(What you should do) Reproduce the rows from the start down through the line containing "Select the Build", changing every "GUI agent" to "UI agent" and leaving everything else the same.
======== Available records ========
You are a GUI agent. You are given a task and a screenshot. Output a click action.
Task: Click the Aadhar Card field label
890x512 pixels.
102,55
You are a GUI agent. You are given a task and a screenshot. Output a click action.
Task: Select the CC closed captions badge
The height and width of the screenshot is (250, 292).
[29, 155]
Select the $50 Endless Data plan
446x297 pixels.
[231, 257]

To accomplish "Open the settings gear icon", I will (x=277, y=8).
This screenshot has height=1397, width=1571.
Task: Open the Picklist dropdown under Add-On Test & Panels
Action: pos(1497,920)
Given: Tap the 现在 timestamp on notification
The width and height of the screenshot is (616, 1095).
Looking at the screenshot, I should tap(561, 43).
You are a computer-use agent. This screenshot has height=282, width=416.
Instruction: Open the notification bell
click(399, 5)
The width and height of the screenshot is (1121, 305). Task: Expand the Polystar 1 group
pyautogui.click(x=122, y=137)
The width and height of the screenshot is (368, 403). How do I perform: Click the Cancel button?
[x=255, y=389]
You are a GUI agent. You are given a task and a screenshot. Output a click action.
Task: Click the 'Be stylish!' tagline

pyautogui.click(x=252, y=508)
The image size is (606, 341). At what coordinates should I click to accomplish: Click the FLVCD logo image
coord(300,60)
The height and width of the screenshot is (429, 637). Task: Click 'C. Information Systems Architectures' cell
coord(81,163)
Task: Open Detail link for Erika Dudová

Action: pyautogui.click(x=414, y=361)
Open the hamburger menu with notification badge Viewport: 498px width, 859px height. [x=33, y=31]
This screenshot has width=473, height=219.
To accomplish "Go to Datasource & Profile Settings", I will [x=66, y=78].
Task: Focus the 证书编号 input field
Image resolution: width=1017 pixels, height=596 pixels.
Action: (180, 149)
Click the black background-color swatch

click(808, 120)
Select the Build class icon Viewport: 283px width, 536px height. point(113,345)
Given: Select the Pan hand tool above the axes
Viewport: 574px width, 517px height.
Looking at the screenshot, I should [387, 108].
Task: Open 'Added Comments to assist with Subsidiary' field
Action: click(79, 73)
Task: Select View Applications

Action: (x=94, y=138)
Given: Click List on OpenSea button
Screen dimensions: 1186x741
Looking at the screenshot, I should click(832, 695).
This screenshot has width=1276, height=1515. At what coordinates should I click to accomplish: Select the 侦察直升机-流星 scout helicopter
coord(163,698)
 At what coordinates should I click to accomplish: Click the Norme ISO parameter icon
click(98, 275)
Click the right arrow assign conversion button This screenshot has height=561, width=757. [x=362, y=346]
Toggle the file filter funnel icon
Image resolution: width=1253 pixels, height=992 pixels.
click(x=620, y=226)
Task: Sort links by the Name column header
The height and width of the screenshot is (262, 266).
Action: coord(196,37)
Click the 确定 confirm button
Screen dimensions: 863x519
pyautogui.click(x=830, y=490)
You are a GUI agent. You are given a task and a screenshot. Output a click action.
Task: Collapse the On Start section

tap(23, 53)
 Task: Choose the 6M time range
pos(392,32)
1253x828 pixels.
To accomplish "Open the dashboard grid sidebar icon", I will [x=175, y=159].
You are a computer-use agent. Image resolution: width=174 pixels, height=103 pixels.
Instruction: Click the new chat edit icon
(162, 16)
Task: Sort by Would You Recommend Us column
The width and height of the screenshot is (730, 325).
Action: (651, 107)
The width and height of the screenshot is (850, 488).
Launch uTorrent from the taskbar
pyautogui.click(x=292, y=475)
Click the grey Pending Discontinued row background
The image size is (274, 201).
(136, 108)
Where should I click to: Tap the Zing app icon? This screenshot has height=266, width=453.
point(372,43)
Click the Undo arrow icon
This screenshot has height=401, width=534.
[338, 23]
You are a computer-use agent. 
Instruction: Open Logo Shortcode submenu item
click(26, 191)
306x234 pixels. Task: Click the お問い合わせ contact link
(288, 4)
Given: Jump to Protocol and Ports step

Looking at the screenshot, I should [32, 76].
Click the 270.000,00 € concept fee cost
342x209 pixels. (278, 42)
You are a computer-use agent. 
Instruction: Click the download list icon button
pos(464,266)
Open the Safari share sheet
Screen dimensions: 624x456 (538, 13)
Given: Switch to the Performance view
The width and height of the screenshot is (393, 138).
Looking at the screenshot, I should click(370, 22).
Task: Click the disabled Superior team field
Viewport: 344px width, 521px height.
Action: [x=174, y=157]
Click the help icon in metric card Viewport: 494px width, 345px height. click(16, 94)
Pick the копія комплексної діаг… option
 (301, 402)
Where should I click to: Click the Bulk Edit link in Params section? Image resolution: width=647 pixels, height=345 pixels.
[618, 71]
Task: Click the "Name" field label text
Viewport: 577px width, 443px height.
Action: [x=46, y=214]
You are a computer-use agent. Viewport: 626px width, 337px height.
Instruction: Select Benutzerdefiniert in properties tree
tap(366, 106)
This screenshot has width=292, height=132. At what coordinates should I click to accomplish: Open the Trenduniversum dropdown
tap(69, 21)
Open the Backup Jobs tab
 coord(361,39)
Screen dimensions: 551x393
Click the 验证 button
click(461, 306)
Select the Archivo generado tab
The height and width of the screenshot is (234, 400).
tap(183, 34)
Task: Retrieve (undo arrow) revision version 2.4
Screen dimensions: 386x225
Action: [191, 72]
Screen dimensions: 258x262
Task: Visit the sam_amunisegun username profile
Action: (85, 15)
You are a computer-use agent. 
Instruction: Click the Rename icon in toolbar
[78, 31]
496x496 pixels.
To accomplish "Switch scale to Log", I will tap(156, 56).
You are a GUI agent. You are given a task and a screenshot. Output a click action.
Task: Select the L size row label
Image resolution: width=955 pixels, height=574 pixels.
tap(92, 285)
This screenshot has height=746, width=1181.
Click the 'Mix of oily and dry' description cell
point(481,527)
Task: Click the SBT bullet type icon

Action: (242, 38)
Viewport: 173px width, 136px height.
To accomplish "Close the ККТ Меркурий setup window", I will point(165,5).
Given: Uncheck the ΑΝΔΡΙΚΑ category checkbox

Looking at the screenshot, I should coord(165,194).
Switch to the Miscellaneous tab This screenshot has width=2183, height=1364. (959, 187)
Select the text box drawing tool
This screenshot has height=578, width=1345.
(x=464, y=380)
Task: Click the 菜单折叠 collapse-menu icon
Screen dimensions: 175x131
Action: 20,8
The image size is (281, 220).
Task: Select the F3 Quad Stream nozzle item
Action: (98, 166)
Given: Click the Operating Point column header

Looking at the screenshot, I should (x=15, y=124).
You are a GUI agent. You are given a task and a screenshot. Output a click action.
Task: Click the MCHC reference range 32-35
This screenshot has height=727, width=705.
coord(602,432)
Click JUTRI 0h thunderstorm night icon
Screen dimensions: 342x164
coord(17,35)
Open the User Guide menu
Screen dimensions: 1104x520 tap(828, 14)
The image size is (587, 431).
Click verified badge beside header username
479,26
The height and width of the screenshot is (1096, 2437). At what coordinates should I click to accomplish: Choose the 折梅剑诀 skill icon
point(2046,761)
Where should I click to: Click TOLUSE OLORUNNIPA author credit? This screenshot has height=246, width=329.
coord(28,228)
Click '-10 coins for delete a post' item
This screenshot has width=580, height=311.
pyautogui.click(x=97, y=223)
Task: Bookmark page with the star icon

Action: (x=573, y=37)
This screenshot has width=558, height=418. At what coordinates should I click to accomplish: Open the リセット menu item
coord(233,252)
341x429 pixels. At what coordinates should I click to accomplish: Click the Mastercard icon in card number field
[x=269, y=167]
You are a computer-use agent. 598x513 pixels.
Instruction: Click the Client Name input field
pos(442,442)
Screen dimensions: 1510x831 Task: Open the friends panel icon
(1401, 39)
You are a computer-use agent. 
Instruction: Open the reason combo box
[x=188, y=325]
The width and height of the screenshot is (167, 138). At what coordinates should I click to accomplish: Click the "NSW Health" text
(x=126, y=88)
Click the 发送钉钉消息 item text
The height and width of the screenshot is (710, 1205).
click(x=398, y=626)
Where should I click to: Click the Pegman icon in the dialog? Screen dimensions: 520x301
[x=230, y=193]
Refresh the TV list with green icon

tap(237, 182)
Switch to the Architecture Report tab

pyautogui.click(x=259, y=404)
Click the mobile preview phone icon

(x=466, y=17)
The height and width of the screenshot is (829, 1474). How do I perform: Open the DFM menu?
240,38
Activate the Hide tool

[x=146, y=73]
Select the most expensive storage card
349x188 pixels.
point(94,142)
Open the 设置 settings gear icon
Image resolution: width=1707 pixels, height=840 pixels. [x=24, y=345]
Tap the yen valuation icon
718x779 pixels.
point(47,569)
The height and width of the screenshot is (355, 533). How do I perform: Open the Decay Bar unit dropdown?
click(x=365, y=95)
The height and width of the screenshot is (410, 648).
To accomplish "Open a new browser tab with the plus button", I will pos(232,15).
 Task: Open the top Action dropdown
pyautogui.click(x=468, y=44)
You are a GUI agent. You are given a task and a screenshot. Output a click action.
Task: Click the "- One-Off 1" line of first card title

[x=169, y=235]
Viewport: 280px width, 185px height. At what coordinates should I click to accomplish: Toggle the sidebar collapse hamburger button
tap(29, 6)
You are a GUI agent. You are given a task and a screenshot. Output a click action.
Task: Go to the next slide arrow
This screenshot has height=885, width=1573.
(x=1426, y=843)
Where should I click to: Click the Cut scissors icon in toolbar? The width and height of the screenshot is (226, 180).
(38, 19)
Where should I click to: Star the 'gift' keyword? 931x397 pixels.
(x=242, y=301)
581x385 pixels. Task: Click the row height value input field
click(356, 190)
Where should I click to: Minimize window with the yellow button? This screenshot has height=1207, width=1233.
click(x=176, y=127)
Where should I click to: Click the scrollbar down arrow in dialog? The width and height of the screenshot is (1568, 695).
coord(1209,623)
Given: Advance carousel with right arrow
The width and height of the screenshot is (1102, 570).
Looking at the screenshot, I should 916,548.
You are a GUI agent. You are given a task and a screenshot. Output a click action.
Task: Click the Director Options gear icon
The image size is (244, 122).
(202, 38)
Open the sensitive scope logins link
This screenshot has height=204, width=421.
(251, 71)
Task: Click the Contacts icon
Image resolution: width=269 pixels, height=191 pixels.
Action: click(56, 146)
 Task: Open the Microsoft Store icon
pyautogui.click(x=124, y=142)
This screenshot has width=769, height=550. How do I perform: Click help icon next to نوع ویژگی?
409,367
========
(Correct response)
You are a UI agent. You are given a task and a screenshot. Output a click action.
Task: Click the Aadhar Card field label
890x512 pixels.
102,55
You are a UI agent. You are given a task and a screenshot. Output a click action.
Task: Select the CC closed captions badge
The height and width of the screenshot is (250, 292).
[29, 155]
Select the $50 Endless Data plan
446x297 pixels.
[231, 257]

To accomplish "Open the settings gear icon", I will (x=277, y=8).
This screenshot has height=1397, width=1571.
Task: Open the Picklist dropdown under Add-On Test & Panels
Action: pos(1497,920)
Given: Tap the 现在 timestamp on notification
The width and height of the screenshot is (616, 1095).
Looking at the screenshot, I should tap(561, 43).
You are a computer-use agent. This screenshot has height=282, width=416.
Instruction: Open the notification bell
click(399, 5)
The width and height of the screenshot is (1121, 305). Task: Expand the Polystar 1 group
pyautogui.click(x=122, y=137)
The width and height of the screenshot is (368, 403). How do I perform: Click the Cancel button?
[x=255, y=389]
You are a UI agent. You are given a task and a screenshot. Output a click action.
Task: Click the 'Be stylish!' tagline

pyautogui.click(x=252, y=508)
The image size is (606, 341). At what coordinates should I click to accomplish: Click the FLVCD logo image
coord(300,60)
The height and width of the screenshot is (429, 637). Task: Click 'C. Information Systems Architectures' cell
coord(81,163)
Task: Open Detail link for Erika Dudová

Action: pyautogui.click(x=414, y=361)
Open the hamburger menu with notification badge Viewport: 498px width, 859px height. [x=33, y=31]
This screenshot has width=473, height=219.
To accomplish "Go to Datasource & Profile Settings", I will [x=66, y=78].
Task: Focus the 证书编号 input field
Image resolution: width=1017 pixels, height=596 pixels.
Action: (180, 149)
Click the black background-color swatch

click(808, 120)
Select the Build class icon Viewport: 283px width, 536px height. point(113,345)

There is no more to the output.